In entertainment news, the Golden Globes were awarded Tuesday night. The night’s MC, comedian Jerrod Carmichael, kicked off the ceremony by going after racism in Hollywood.
Jerrod Carmichael: “The Hollywood Foreign Press Association — which I won’t say they were a racist organization, but they didn’t have a single Black member until George Floyd died. So, do with that information what you will.”
He started off the evening by saying, “I am here because I am Black.” Golden Globe winners included “Argentina, 1985,” which won for Best Motion Picture in a Non-English Language. The film is about Argentina’s Trial of the Juntas, the civilian court that prosecuted Argentina’s former military leaders for brutal crimes committed during the U.S.-backed right-wing military dictatorship from 1976 to 1983. The film is based in part on the story of Luis Moreno Ocampo, who prosecuted the Argentine generals and later became the first prosecutor of the International Criminal Court. Luis Moreno Ocampo spoke to Democracy Now! earlier this week.
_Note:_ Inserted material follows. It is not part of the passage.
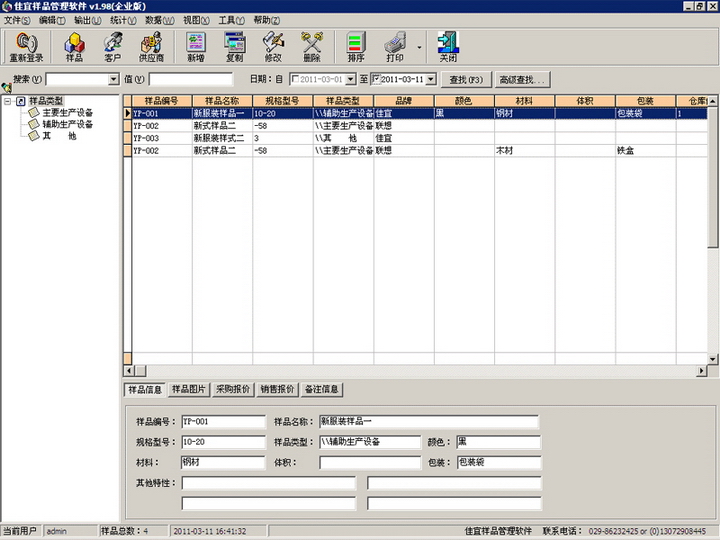Click the 排序 (sort) toolbar icon
This screenshot has height=540, width=720.
coord(356,46)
Luis Moreno Ocampo: “Basically, the impact of the junta trial was not just unveil the crimes committed by dictators, was transforming democracy. People feel democracy is: ’It’s my system. I will protect it.’ And that’s why the film, Santiago Mitre’s film, is so important, because 40 years later the new generations, the young kids, are learning about this through the movie. So, as a prosecutor, I had to prevent future crimes. And Santiago Mitre is doing that 40 years later.”